## Your instructions
An exact repeat is needed of the lines from the one with "Where should I" through the last line of the data below. Please omit the pictures.

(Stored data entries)

Content starts

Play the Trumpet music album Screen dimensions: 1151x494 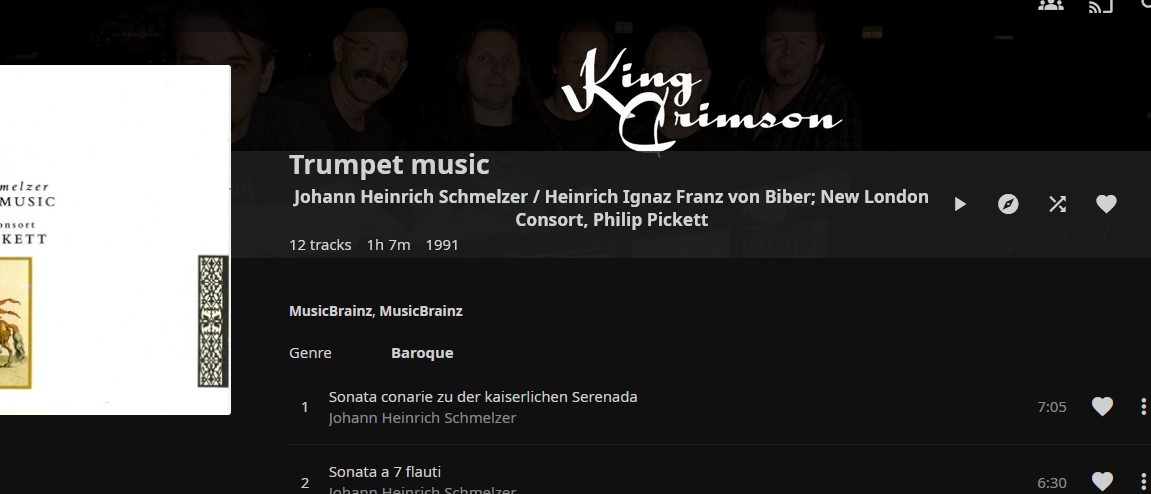pyautogui.click(x=959, y=204)
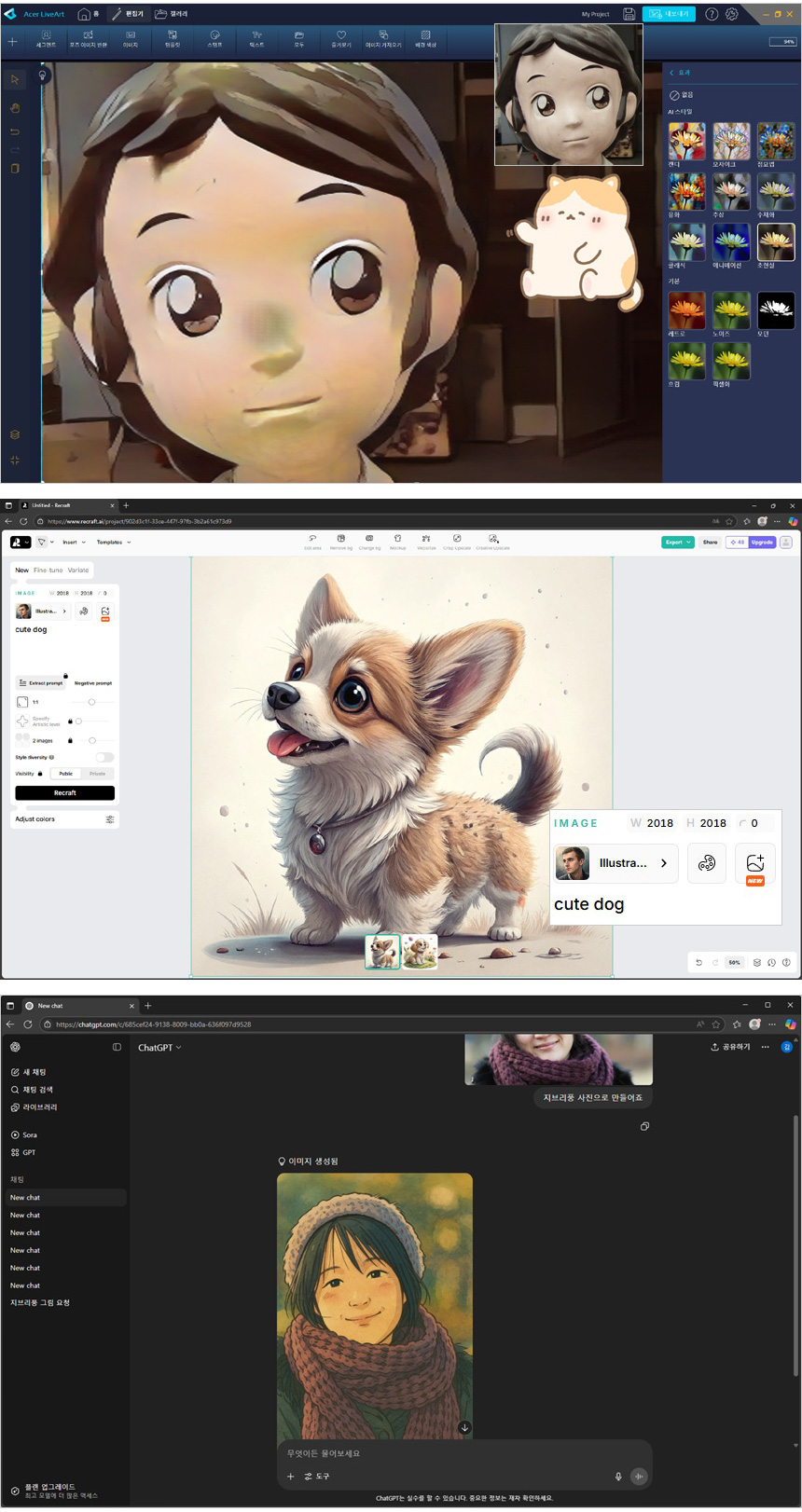The width and height of the screenshot is (802, 1512).
Task: Open the ChatGPT model dropdown
Action: point(159,1048)
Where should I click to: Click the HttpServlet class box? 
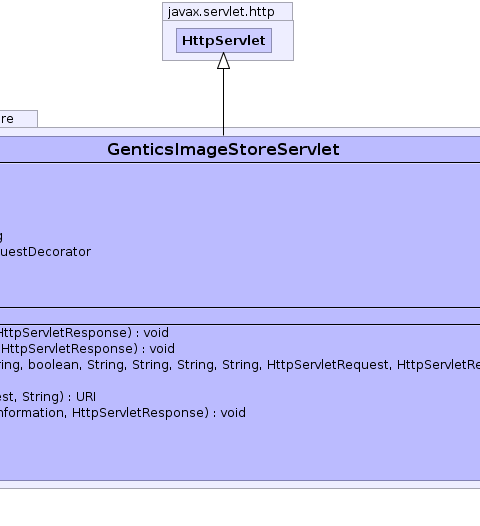[x=224, y=41]
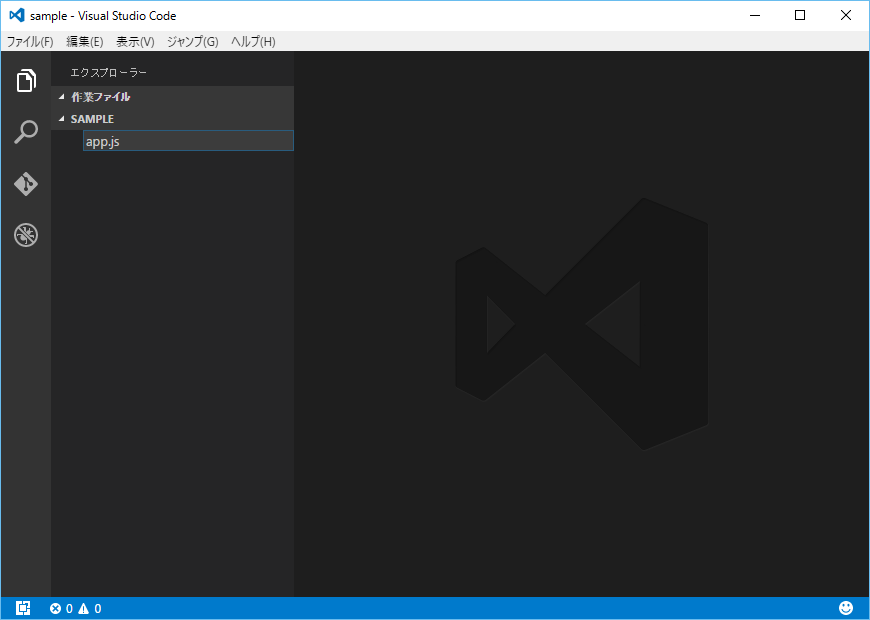Open the Debug view bug icon
The height and width of the screenshot is (620, 870).
pos(26,236)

Content ends

## Expected answer
Where should I click to: Click the HttpServlet class box? 
[x=224, y=41]
Open the Debug view bug icon
The height and width of the screenshot is (620, 870).
pos(26,236)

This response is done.